Source extract ▸
○ ○ ○ ○
ETL tool documentation

Overview

etl is a lite command-line tool for extracting, transforming, and loading data from various sources. Inspired by the simplicity of SQLite or DuckDB databases, etl aims to provide a simple, easy-to-use tool for tasks that can be easily set up with just a few commands without the need for complex tools or programming. etl allows users to extract data from a variety of sources, including CSV, JSON, XML, Excel, SQL databases, and Google Sheets. The lightweight nature of etl makes it ideal for small to medium-sized projects, where a more heavyweight etl tool may be overkill. In this documentation, we will cover how to install and use etl, as well as provide examples and best practices.

https://github.com/ankiano/etl

Installation

Prerequisites

Before installing etl, you will need the following:

Installing with pip

The easiest way to install etl is to use pip, the Python package installer. Simply run the following command in your terminal:

1 $ pip3 install git+https://github.com/ankiano/etl.git
2 $ pip3 install git+https://github.com/ankiano/etl.git -U # update version if exists
3 $ sudo -H pip3 install git+https://github.com/ankiano/etl.git -U # install to system level

This will install the latest version of ETL from the GitHub repository.

Tip

To install python on Windows it is make sence to use Anaconda3 package (https://www.anaconda.com)
○ ○ ○ ○
Material supplied ▸
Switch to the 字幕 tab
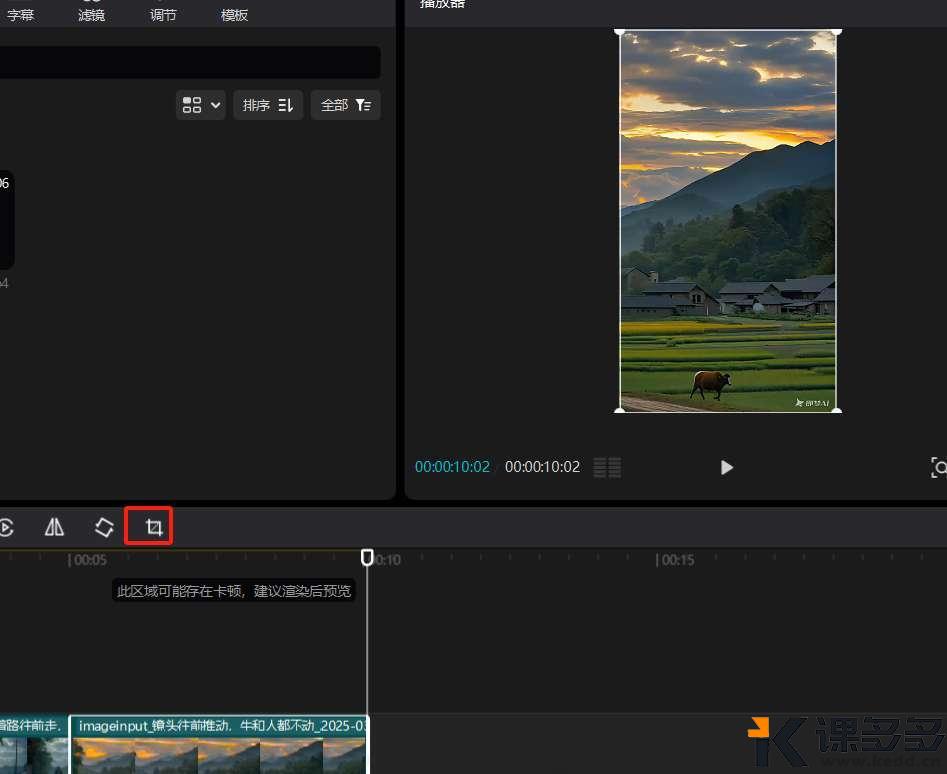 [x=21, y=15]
○ ○ ○ ○
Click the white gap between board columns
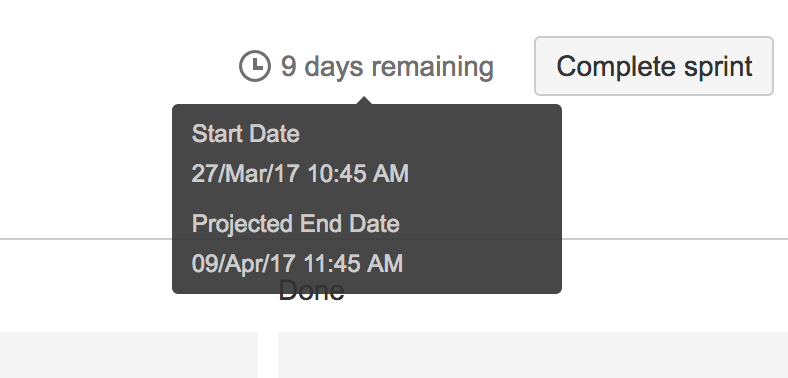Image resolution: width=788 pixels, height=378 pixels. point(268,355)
○ ○ ○ ○
Exercise instructions ▸
**A.** Duplicate the ETL tool documentation from "etl is a lite" up to and including "and best practices.".
**B.** Pick up the ETL tool documentation where it stops and continue it.

The answers ▸
**A.**
etl is a lite command-line tool for extracting, transforming, and loading data from various sources. Inspired by the simplicity of SQLite or DuckDB databases, etl aims to provide a simple, easy-to-use tool for tasks that can be easily set up with just a few commands without the need for complex tools or programming. etl allows users to extract data from a variety of sources, including CSV, JSON, XML, Excel, SQL databases, and Google Sheets. The lightweight nature of etl makes it ideal for small to medium-sized projects, where a more heavyweight etl tool may be overkill. In this documentation, we will cover how to install and use etl, as well as provide examples and best practices.

**B.**
Installing additional dialects

etl uses the SQLAlchemy engine to connect to many different sources, and supports additional dialects for connecting to specific databases. Here are some of the SQL databases and sources supported by SQLAlchemy:

Dialect

Install Command

PostgreSQL

sudo -H pip3 install psycopg2-binary

Oracle

sudo -H pip3 install cx_Oracle

MySQL

sudo -H pip3 install mysqlclient

MS SQL Server

sudo -H pip3 install pymssql

SQLite

sudo -H pip3 install pysqlite3

DuckDB

sudo -H pip3 install duckdb-engine

Presto

sudo -H pip3 install presto-python-client sqlalchemy_presto

Hive

sudo -H pip3 install pyhive[hive]

Clickhouse

sudo -H pip3 install clickhouse-driver==0.2.6 clickhouse-sqlalchemy==0.2.3

Google sheets connection realised by pygsheets Files (csv, xlsx, parquet, xml) input and output realised by pandas functionality.

Note

Note that some dialects may require additional configuration or to have the appropriate drivers or client installed. Please refer to the SQLAlchemy dialects documentation for more information on configuring dialects.

Usage instructions

etl can be accessed from the terminal or console. You can also create shell or batch files that contain ETL commands, which can then be scheduled to run at specific intervals using tools like cron.

Options list

Options scheme
--source

You can setup different kinds of sources, such as a filepath, database connection string, or alias from the config file.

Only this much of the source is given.